Douglas McCabe, the chief executive of media research firm Enders Analysis, believes that the pandemic has had a “reinforcing effect” on publishers.
“One of the effects of the pandemic is that it’s accelerated structural change that’s been going on for some time,” he told Press Gazette.
“The transition from physical retail to online retail, the transition of offline media to online media... all of those structural changes were rapidly accelerated. In actual fact, about five years of change – from the perspective of business planning – was probably in effect executed overnight due to the pandemic.
“I think that had an upside effect. I think it gave some people confidence in the fundamentals of media businesses in a way that they were still worried about them at the end of 2019 and early 2020. Which is to say that the transition was expected to take a long time, and it was to be very expensive.
“But suddenly we’re in this world where businesses have had to transition so much more quickly to strong online propositions. Indeed, that’s exactly what’s happened. And businesses have, as a result, moved into much stronger online-first organisational structures... That is a much stronger investment thesis for not all investors, but most investors.
“And so the result of that is they get interested in content fundamentals. That’s why online newspapers – or newspapers with big online presences – and some magazine portfolios like Future for example, but also others, look like better propositions now than they perhaps were two years ago.”

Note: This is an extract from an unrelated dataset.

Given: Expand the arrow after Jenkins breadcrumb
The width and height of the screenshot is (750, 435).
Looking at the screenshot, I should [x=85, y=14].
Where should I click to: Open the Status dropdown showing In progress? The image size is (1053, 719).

McCabe also suggested that media companies benefited from increased digital news traffic and resultant online advertising increases.
He said: “There was a virtuous circle effect: as traffic increased, that particular traffic was also more likely to be spending money online and therefore was particularly appealing to advertisers.”
McCabe added: “All three of these things have had a reinforcing effect on content media generally, and probably news media in particular. Because the importance of trusted, quality news just grew in a lot of people’s minds over the last 18 months.”
Zooming into publisher fortunes
Looking at the US companies specifically, Gannett – which publishes hundreds of newspapers in America including USA Today and owns local press group Newsquest in the UK – suffered the most dramatic fall in spring 2020.
Its market cap dropped from $800m at the beginning of 2020 to less than $100m in April that year. Today, it is worth around $840m, having fallen from above $900m in September.
News Corp’s market cap fell from above $8bn at the end of 2019 to around $5bn in the early months of the pandemic. The company, which owns major news brands in the US, UK and Australia, is now worth around $14bn.
Of the six publishers we looked at, the New York Times was least badly hit by coronavirus in the spring of 2020. Already possessing a strong digital subscription business, the Times was less dependent on advertising and single-copy newspaper sales than many of its peers.
The NYT started 2020 with a market cap of around $5bn, and – despite a brief dip in March and April last year – has grown steadily since. It is now valued by the stock market at more than $9bn.
In the UK, Reach – which publishes hundreds of local newspapers as well as the Mirror, Express and Star national titles – saw its market cap fall from £400m at the start to 2020 to less than £200m in the summer. But the news giant has since recovered and is now valued by the market at more than £1bn.
Like the New York Times in America, DMGT – publisher of the Mail titles, the i and Metro – did not suffer as badly as some of its peers.
Its market cap dropped from £1.7bn at the end of 2019 to around £1.4bn in the early months of the year. But the company – which may soon be taken private by majority shareholder Lord Rothermere – is now valued by the market at more than £2bn.
British magazine publisher Future is the stand-out performer in our analysis. It started 2020 with a value of £1.4bn, fell to below £1bn, and is now worth nearly £4.5bn. Its share price has been buoyed by a series of acquisitions and growing profits.